The clamor that takes over the neighborhood takes more than an hour to subside.

Population boom

Pou Yuen, which opened 27 years ago, and other businesses in the Tan Tao Industrial Park have caused the population of Binh Tan to increase at an average of 20% per year recently.

As home to more than 800,000 people, Binh Tan is the second most populous district in the city, just behind Thu Duc City, which was established in January 2021 by combining districts 2, 9 and Thu Duc.

The district’s population has grown at a rate 1.5 times higher than authorities had planned in recent years.

Its population is expected to reach 1.2 million people by 2040 and 1.6 million by 2060, according to district deputy chairman Vu Chi Kien.

What to do

Kien says that industrial zones have brought many economic benefits to the district over the past 20 years, but they have also created environmental, social and transportation problems.

“We need to move labor-intensive industrial parks out of existing residential areas to serve urban development,” he added.

In agreement with Kien, official city plans to develop industrial and export processing zones have called for labor-intensive factories to be moved away from the center of Binh Tan.

The district has also asked the municipal People’s Committee to help transform existing industrial zones into “creative urban areas” where high-tech production exists alongside combinations of trade, services and culture.

“Many land lease contracts at industrial parks will expire in about 20 years, so now the district needs to proactively determine how we will transform instead of waiting until the contracts expire to make a plan,” said Kien.

Money

Despite the pressure caused on city infrastructure, industries that use a lot of workers in HCMC have not generated high revenues for the city.

HCMC industrial land rents are only US$6.23 million per hectare compared to US$8.7 million per hectare in Dong Nai Province, according to the Ho Chi Minh City Export Processing and Industrial Zones Authority (Hepza).

At the same time, labor-intensive sectors have failed to attract as much investment as sectors that use fewer laborers.

Workers at the Dony garment factory in HCMCs Tan Binh District October 2021. Photo by VnExpress/Quynh Tran

Workers at the Dony garment factory in HCMC’s Tan Binh District, October 2021. Photo by VnExpress/Quynh Tran

Hepza data shows that the textile and garment sector accounts for the highest proportion of labor in the city, at nearly 41%, but only contributes 11.3% of investment capital.

The amount of investment capital flowing into the labor-light sectors of electronics, telecommunications and informatics is 1.3 higher than the garment industry, while total number of employees is only one third as large.

The chemicals, rubber and plastics manufacturing sectors also have a higher proportion of capital and lower proportion of laborers compared to textiles and garments.

Changes

The city aims to gradually reduce the amount of labor-intensive industries that use outdated technologies, cause environmental pollution, and consume too many natural resources.
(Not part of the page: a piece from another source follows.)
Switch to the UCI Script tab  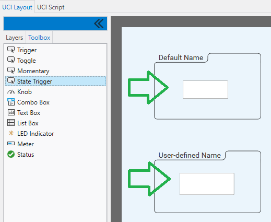51,7
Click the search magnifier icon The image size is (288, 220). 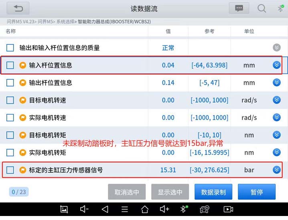(x=262, y=8)
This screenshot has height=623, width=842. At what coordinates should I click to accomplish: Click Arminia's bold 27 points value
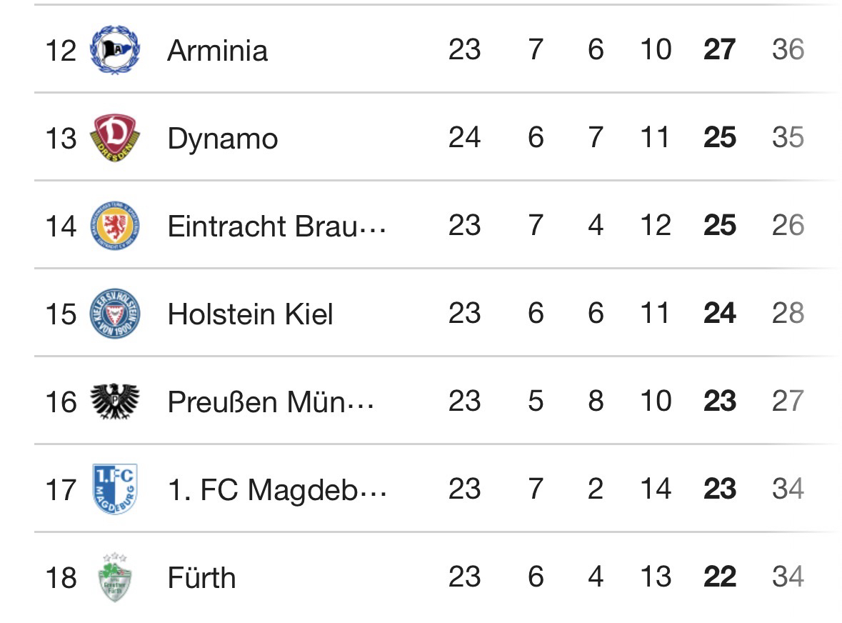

Such projects will not be allowed to extend their operations or expand production scales if the businesses refuse to convert technologies and use fewer laborers.
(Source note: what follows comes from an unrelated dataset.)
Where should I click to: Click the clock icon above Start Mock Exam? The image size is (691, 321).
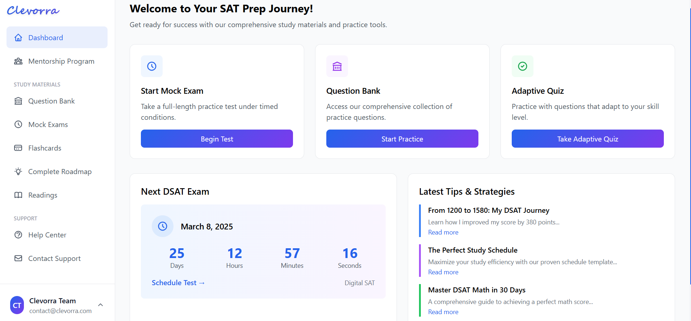152,66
According to an approved master plan, HCMC will have 23 export processing and industrial zones with a total area of nearly 6,000 hectares by 2030.

To date, only 17 out of 19 established zones have been put into operation, which means an occupancy rate of 77%.

Hepza said the city will give priority to attracting investment projects using advanced technologies and less laborers into zones that have been planned but have yet to be occupied.

Nguyen Thi Bich Ngoc, deputy head of Hepza’s Investment Management Department, said that Hepza will improve the quality of capital attraction by developing a set of industrial park investment criteria this year.

Experts expect that Hepza will ask the city to help the four industrial parks of Tan Thuan, Tan Binh, Cat Lai and Hiep Phuoc in districts 7, Tan Binh, Hiep Phuoc and Thu Duc City apply new technologies and use less laborers starting next year.